Five iPhone Apps/Tools to Introduce to Your Child Who Is Blind or has Low Vision

Photo of Iphone showing various apps

The iPhone offers Vision Accessibility and various apps. These help with reading printed text, understanding surroundings, enjoying audiobooks, and finding routes. While many app options exist, the following are well-known and may be worth exploring with your child. To reduce frustration, I recommend using them in natural contexts and for short time intervals.

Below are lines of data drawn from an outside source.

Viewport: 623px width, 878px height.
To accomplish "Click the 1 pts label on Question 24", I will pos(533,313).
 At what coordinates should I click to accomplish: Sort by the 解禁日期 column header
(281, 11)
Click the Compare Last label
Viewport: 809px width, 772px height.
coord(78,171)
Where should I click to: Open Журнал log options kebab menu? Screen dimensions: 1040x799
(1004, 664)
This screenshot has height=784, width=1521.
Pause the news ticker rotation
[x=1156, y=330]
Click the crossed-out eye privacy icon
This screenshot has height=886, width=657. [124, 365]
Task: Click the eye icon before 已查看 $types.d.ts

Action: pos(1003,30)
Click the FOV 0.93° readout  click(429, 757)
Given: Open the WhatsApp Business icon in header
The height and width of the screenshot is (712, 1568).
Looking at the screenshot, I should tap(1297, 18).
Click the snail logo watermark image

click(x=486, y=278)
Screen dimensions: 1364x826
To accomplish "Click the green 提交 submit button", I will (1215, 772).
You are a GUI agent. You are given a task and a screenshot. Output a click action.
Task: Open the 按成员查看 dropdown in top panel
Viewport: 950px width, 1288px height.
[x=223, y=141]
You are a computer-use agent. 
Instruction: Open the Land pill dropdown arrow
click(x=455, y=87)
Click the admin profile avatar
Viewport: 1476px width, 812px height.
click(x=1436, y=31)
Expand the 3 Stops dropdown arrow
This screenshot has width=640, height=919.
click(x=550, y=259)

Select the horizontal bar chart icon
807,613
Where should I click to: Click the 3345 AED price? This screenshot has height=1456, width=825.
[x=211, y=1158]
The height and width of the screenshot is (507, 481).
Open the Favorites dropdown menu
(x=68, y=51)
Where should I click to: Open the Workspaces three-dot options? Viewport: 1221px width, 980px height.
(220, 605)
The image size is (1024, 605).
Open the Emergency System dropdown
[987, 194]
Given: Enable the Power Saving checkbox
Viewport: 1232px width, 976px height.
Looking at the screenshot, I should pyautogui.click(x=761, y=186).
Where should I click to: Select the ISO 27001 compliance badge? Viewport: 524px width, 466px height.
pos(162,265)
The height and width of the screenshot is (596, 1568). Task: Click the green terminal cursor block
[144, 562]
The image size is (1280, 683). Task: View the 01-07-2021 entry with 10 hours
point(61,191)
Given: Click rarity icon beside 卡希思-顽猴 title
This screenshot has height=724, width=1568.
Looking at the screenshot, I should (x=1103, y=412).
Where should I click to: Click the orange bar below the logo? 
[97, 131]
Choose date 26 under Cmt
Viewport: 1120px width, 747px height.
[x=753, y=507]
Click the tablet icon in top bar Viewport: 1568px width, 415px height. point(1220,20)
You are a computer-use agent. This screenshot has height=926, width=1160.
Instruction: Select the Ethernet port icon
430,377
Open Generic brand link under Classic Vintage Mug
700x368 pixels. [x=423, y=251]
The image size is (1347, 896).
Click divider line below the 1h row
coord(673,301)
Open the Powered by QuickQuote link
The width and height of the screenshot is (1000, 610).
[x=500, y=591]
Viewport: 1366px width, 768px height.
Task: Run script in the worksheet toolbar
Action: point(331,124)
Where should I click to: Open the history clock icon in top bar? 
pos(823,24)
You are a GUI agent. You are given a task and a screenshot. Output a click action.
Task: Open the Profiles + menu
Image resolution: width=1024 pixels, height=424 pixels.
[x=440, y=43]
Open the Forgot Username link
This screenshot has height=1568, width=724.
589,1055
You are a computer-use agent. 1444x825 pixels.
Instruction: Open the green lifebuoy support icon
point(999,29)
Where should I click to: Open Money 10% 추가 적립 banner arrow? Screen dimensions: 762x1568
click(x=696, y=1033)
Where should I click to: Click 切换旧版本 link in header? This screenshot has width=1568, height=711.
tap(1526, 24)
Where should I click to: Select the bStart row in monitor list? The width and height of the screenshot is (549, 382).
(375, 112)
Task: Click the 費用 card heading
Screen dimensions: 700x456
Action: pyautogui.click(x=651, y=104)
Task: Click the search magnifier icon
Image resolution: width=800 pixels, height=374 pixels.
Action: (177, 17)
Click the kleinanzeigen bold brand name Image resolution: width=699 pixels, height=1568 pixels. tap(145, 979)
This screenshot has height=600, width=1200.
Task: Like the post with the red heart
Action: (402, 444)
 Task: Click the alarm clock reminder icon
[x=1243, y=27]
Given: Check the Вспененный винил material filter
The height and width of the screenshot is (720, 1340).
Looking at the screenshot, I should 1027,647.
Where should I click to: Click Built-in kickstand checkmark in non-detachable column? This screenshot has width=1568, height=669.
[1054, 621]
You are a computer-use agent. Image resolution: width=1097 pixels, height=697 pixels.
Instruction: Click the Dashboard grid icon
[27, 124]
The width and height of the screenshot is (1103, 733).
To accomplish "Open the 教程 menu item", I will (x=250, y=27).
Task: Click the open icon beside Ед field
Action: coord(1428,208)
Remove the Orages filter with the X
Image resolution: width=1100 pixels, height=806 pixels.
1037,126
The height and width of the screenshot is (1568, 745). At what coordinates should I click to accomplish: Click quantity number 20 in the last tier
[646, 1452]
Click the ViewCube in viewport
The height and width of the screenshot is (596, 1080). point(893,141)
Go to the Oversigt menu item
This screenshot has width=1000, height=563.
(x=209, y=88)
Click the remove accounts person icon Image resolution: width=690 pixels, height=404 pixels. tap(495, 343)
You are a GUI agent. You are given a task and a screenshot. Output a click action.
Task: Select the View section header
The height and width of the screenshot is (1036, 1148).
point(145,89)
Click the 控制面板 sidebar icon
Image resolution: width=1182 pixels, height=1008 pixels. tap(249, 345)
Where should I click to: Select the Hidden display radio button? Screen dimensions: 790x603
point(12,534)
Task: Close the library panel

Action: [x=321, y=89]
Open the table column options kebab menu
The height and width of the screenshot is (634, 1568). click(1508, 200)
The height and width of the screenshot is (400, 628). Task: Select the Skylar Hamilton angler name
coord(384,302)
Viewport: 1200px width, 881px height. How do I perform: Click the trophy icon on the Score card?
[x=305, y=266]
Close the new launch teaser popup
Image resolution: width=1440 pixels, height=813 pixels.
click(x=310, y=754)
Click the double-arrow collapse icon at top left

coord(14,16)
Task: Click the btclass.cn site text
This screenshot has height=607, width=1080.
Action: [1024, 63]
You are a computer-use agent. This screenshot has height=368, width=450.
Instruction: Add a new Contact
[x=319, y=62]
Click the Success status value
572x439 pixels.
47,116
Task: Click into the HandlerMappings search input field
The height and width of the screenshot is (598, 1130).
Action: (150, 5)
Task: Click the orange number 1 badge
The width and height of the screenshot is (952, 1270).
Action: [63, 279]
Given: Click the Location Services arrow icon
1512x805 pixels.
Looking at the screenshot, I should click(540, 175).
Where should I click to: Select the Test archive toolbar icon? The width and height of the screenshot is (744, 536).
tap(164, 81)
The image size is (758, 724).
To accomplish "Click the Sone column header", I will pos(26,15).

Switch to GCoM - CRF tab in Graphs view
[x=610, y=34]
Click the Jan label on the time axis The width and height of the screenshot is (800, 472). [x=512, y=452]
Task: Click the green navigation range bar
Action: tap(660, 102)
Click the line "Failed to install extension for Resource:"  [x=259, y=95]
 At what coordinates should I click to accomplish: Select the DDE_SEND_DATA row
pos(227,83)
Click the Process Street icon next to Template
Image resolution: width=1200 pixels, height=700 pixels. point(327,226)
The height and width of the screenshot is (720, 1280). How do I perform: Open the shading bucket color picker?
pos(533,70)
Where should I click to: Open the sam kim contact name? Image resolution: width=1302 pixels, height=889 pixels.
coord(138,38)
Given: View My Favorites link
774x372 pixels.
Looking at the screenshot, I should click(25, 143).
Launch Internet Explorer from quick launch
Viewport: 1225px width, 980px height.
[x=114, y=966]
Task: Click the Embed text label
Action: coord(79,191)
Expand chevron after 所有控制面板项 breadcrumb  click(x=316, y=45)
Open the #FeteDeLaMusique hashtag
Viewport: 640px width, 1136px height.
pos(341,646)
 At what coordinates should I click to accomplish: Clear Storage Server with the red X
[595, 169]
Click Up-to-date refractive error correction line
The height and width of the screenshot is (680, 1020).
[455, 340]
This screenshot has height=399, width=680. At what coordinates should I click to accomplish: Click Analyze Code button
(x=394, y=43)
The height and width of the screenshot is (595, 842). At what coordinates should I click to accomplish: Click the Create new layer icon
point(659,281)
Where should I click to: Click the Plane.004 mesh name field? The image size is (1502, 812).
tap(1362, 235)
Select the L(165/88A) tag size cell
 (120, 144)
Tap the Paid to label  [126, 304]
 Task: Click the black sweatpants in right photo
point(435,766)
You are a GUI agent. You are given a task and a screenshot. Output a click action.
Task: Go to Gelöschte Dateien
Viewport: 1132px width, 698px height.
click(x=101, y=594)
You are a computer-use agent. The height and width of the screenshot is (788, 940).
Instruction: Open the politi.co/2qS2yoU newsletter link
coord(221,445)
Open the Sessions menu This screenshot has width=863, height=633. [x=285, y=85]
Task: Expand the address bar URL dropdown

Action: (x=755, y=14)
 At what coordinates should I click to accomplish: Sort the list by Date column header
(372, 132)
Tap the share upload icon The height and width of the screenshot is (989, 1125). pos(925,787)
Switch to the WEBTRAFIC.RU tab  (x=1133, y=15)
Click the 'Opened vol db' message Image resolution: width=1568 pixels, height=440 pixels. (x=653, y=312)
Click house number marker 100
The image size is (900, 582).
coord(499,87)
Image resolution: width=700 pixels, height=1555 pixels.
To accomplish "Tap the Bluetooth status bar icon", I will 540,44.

I’d explore Apple’s integrated, pre-installed screen reader, VoiceOver. Your child will be able to access digital text by audio and navigate phone use without the use of vision. To learn how to use VoiceOver, read American Foundation for the Blind (AFB)’s Working with Text and VoiceOver on a Mac and Apple iOS for iPhone and iPad: Considerations for Users with Visual Impairments and Blindness. To begin using the tool in a natural context, perhaps you can familiarize yourself with VoiceOver and invite your child to listen to an email or text from a family member.

KNFB Reader

Discover the KNFB Reader app, which utilizes a photograph/ scan of printed text and converts it to speech—no cell service or WiFi needed. To begin using the app in a natural context, perhaps your child will ask for a letter, document, or menu to be read to them, and you can encourage your child to use the KNFB Reader alongside you.

Seeing AI

Seeing AI is a free app that offers several features. It reads text, identifies products through barcodes, and recognizes objects like money, seating, or people. It works much like KNFB reader but needs cell service. For more info, check VisionAware’s article on Seeing AI for blind and visually impaired users. To use it practically, try identifying food by barcode while making a snack with your child. Or use it to help them understand new surroundings.


While not specific to individuals who are blind, the Overdrive app enables folks to listen to audiobooks for free when connected to your library card. To learn more, read Getting started with OverDrive eBooks, Audiobooks using OverDrive app. To use the app in a natural context, and if your library utilizes Overdrive, I highly recommend listening to audiobooks together during an afternoon or evening rest time or while your child plays with a quiet activity.

Accessible GPS

An accessible GPS such as Google Maps, Apple Maps, Blind Square, or Seeing Eye GPS will provide your child a method for learning and navigating new routes and orienting to new areas. I recommend trying a few different apps with your child and allowing them to decide which they prefer. To learn more, read Smartphone GPS Navigation for People with Visual Impairments. To begin using the app in a natural context, plan a family walk to get dessert!

The iPhone has many accessible tools and apps. It can be overwhelming to start. Begin with one or two apps that help your child daily. Or choose those that prepare them for independent adulthood. As a veteran I spoke with said, “Nowadays so much is electronic.” This is a great advantage for those with visual impairments. A smartphone, common in many households, offers extensive accessibility options.